Abstracts
Nurturing Innovation in Education
Andrew Clay, Managing Director of MathWorks Australia briefly looks at key technologies and trends that are impacting engineering and science, and how these trends are creating opportunities and challenges for educating and preparing the next generation of engineers and scientists.
Harnessing the Art of MATLAB for Teaching
This keynote presentation demonstrates how educators can use MATLAB and other MathWorks products interactively in classroom lecture and lab projects.

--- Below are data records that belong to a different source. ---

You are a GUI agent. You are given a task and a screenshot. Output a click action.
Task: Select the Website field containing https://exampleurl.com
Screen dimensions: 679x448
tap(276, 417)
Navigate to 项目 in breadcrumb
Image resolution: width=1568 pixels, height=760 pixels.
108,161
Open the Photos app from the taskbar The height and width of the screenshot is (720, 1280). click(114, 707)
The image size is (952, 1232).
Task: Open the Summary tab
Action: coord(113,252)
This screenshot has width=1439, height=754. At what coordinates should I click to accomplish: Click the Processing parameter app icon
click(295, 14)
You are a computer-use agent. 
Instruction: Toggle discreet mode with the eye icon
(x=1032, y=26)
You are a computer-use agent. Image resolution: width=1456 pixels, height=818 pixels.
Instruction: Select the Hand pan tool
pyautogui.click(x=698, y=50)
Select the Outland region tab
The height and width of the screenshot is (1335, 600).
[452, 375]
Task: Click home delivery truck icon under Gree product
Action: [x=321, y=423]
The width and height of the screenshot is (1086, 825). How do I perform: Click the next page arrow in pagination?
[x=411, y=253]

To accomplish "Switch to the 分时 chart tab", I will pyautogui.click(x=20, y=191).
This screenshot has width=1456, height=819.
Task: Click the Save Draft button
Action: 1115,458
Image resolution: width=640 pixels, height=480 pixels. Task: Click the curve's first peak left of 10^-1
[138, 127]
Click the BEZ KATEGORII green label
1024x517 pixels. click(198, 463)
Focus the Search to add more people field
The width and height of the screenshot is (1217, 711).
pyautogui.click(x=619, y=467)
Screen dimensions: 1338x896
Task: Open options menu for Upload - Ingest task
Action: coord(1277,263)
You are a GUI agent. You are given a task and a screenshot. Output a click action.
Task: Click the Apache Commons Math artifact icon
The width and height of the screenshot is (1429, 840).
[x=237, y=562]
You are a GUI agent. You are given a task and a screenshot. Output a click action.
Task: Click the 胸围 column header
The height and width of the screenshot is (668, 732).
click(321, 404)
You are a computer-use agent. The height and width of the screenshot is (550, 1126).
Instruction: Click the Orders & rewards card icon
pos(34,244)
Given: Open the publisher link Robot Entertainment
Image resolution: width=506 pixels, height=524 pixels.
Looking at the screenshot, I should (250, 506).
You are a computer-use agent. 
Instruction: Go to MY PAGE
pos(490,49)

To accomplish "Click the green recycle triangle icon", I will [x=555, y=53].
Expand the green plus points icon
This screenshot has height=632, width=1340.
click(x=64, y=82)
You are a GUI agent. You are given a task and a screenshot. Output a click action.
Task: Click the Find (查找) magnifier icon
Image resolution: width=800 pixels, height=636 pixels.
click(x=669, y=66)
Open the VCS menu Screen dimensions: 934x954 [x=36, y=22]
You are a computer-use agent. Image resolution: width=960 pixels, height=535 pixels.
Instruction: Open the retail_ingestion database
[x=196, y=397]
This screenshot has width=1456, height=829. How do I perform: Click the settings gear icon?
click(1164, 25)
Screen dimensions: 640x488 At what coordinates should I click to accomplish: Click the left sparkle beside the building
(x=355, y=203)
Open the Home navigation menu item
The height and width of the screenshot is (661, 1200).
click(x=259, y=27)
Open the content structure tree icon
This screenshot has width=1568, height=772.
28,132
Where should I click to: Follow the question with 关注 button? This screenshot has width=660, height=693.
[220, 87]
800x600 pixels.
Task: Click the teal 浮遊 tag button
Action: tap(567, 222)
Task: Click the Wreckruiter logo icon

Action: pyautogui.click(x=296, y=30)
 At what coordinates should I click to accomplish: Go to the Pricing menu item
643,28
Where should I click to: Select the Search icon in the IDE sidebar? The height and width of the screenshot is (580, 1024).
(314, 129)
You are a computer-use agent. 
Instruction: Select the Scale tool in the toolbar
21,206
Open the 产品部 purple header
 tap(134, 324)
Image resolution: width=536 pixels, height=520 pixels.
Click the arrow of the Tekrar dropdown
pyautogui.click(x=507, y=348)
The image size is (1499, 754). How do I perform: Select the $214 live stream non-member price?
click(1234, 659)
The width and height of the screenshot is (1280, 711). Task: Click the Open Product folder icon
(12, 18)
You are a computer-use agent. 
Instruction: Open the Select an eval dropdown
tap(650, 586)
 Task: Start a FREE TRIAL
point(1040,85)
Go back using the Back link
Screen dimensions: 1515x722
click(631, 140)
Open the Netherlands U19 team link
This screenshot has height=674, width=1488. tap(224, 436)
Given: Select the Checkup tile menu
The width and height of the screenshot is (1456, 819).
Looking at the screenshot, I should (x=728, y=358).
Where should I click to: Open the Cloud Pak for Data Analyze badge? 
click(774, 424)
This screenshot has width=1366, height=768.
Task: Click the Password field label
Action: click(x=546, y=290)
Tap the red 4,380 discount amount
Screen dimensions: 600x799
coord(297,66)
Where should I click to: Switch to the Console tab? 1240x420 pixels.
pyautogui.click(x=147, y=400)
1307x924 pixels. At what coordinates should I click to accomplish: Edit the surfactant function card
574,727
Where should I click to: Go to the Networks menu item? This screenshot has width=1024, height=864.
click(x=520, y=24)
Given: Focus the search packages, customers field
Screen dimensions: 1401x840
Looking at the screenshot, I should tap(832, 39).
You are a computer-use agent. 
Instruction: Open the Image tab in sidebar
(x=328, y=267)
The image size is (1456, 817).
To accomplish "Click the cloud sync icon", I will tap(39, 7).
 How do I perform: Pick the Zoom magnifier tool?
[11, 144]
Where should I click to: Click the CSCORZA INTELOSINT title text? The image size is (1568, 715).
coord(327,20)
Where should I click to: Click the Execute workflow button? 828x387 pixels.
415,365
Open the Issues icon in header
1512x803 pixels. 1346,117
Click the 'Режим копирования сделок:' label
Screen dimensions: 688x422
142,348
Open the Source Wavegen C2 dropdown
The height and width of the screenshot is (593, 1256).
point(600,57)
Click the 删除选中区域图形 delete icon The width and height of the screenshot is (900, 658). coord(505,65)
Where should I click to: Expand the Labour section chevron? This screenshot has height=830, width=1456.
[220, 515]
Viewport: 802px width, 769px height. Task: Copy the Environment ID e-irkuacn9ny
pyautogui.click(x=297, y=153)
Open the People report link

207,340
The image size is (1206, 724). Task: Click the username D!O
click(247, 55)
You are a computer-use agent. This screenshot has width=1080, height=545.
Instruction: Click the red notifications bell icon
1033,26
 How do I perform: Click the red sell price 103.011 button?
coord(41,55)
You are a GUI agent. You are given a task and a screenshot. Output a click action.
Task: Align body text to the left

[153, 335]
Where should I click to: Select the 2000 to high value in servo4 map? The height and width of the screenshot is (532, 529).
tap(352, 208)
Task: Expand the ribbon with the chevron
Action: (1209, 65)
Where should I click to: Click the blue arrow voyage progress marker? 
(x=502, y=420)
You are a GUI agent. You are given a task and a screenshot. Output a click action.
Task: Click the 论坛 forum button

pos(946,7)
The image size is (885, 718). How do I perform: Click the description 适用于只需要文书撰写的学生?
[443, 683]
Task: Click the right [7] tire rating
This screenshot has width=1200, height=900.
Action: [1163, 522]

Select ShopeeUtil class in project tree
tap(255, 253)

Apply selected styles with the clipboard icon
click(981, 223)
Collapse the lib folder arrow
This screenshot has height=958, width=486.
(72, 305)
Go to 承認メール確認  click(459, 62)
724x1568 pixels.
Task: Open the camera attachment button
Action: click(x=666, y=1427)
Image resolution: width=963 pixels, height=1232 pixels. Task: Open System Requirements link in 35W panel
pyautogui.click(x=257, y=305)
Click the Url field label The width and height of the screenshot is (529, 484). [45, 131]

Educators in many disciplines start with a simple problem to illustrate techniques, and add complexity as students build their understanding and skills. This session starts with a problem that develops a student’s core skills in mathematics and physics, and is used in those domains as well as throughout engineering curricula. The demonstration includes a variety of approaches to solve the problem, allowing professors to choose the approaches that best match their domains of interest.
The second demonstration presents a more complex problem, showing how you can use symbolic computation with MATLAB and Simulink to support modelling, simulation, and embedded system design tasks. Using the notebook interface and other new features in Symbolic Math Toolbox, an example wind turbine model will be developed, documented, and integrated with MATLAB for design optimisation studies.
Introduction to Time-Domain Simulation with Simulink
This presentation introduces Simulink, a platform for multidomain simulation and Model-Based Design for dynamic and embedded systems. Unlike text-based programming languages such as C and C++, Simulink offers scientists and engineers the ability to model and simulate complex dynamic systems using a graphical block diagram syntax—a particularly elegant format for representing feedback loop patterns within a model. The Simulink simulation environment also provides both fixed-step and adaptive-step ODE solvers, all of which enable the modeller to focus on modelling the system of interest, rather than the underlying simulation framework needed to solve it. Once completed, these models can be automatically translated, via add-on products, to implementation languages such as C and HDL.
Product demonstrations provide a high-level overview of the major capabilities of Simulink and how it can be used for design, simulation, implementation, and test of complex dynamic systems. These demonstrations include examples from the communications, video processing, and physical system areas.
MATLAB for Signal Processing
This presentation provides an overview of major signal processing capabilities available in several MathWorks products. MATLAB and featured toolboxes enable users to more effectively solve problems encountered in analysis, design, implementation, and verification of signal processing systems.
Demonstrations show how you can use Signal Processing Toolbox, Filter Design Toolbox, Signal Processing Blockset, and related products to tackle a wide range of signal processing problems and challenges. Topics covered include:
- Spectral analysis
- Efficient signal processing techniques to handle live data and data streams
- Digital filter design
- C code generation from MATLAB using Embedded MATLAB functionality
Symbolic Computing and Statistical Modelling with MATLAB
This session explores the various techniques exercised by mathematicians, scientists, and analysts in industry for representing and solving problems using symbolic computing, statistical modelling, and optimisation.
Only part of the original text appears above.